Information provided by the marking system may include (coding) reference to such information as production years (different codes for different years), different lines of hybrids, male/female distinction, geographical area, chemical treatments of the seed (e.g. antimicrobial agent, pesticide, fungicide or repellent, nutrients and soil conditioning agents, such as lime, trace elements, hormones, vitamins, fertilizer, and urea). It is a particular aim of the present marking system that the quantitative nature allows for the evaluation of the quality of the said treatment, that is, whether the chemical has been provided to the seed in a sufficient quantity.

The coating composition of the present invention allows for the evaluation of the quality of the coating process and of the resulting coating, while at the same time providing a means to identify that product, whereas it is itself difficult to detect. It is an advantage of the use of the phosphorescent markers that neither can be detected when irradiated by light of the visible spectrum in the presence of the illumination source when the concentration of the phosphor is lower than the scattering or autofluorescence emitted by the object marked with the phosphorescent marker and/or background radiation.

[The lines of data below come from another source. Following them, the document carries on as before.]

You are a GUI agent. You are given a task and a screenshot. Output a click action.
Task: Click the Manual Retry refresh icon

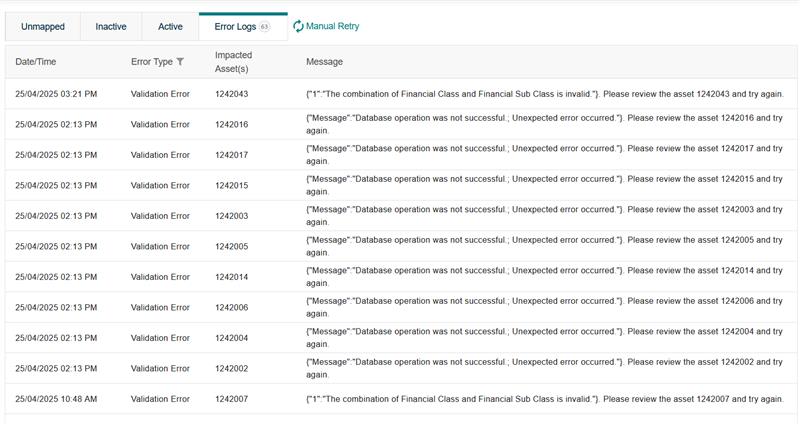click(x=298, y=27)
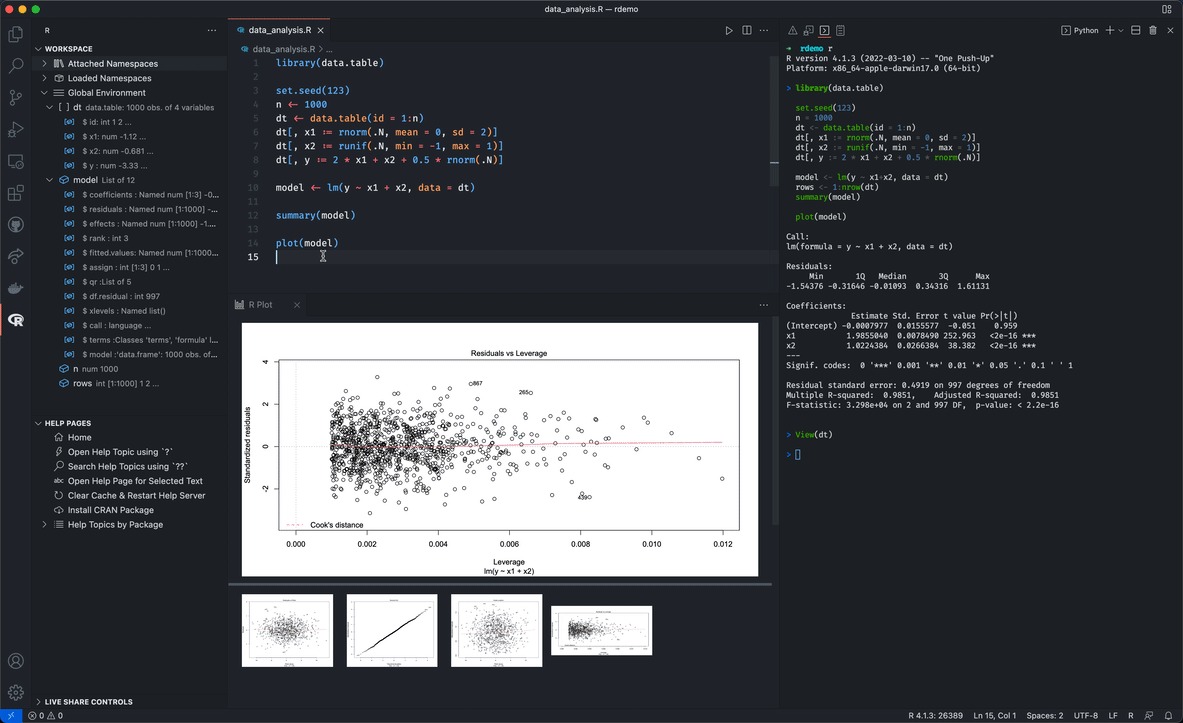
Task: Select the residuals scatter plot thumbnail
Action: pyautogui.click(x=287, y=630)
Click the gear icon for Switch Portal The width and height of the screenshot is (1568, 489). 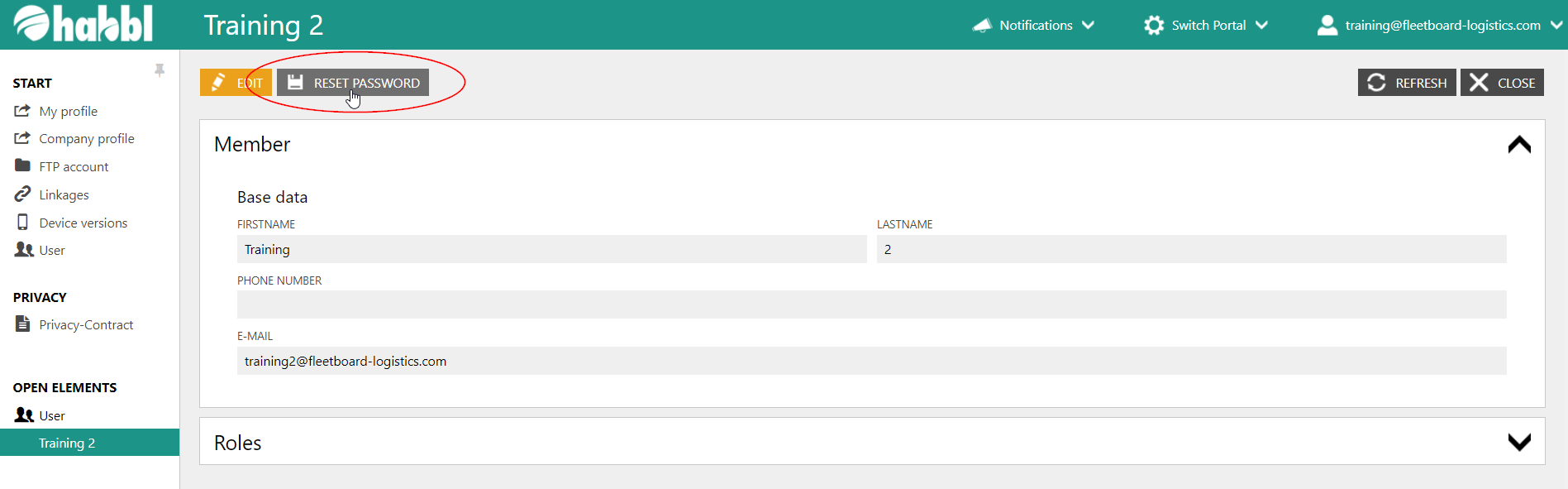(x=1154, y=25)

Hence the marking of the product cannot be detected unless scanned for by using dedicated detection equipment and an intermittent illumination regime that allows for detection of the phosphor- specific emission.

Thus, the phosphorescent marker system of the present invention allows for the presence of phosphorescent markers which can only be detected when excitation irradiation is interrupted and phosphorescence resulting from said excitation is measured in the absence of excitation irradiation.

It is possible to use such low marker concentrations that specific emission levels are lower than autofluorescence emitted by the object marked with the phosphorescent marker and/or background radiation. This makes it virtually impossible to detect the marker, unless it is known that the marker is there and the observer knows what to look for. It is preferred that very low levels of the phosphorescent markers are used (such as below 1 ppm, for instance 0.001- 0.99 ppm), because such low levels cannot be detected under continuous excitation irradiation due to high background irradiation levels. This provides for a secret or difficult-to-detect marker system. In alternative embodiments, levels of the phosphorescent markers may suitably range from 1-1000 ppm.